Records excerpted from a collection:
__________
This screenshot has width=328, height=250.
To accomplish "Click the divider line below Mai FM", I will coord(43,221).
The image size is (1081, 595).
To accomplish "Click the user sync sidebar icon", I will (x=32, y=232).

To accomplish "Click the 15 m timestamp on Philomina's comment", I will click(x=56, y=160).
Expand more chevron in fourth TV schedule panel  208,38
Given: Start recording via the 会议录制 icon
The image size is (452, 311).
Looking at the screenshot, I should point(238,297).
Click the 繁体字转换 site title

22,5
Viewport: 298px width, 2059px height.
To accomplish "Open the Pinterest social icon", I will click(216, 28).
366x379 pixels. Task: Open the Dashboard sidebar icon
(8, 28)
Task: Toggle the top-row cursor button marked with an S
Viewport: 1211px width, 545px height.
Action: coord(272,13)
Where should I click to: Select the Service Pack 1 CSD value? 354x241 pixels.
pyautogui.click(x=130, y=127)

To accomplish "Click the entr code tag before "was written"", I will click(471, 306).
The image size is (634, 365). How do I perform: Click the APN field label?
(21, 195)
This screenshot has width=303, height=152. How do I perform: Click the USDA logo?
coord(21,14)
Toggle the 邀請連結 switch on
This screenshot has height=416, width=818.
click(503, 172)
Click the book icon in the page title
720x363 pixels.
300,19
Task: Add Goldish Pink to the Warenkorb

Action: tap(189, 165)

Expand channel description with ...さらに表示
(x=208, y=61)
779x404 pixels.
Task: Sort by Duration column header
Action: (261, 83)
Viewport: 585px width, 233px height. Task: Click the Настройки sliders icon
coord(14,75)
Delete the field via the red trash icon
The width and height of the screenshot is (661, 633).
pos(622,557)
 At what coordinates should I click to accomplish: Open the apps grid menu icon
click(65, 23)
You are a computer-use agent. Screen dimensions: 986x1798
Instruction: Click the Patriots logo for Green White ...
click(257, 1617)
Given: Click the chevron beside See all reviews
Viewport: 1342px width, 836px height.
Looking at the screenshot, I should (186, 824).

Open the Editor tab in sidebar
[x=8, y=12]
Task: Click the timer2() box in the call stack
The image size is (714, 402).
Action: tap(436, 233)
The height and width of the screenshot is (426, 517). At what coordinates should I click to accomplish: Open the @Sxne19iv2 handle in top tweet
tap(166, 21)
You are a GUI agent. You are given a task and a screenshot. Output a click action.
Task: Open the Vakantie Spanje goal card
__________
For the records above, state the number of lines that include the string "agent" and add nothing.

- _Answer to this exercise_:
2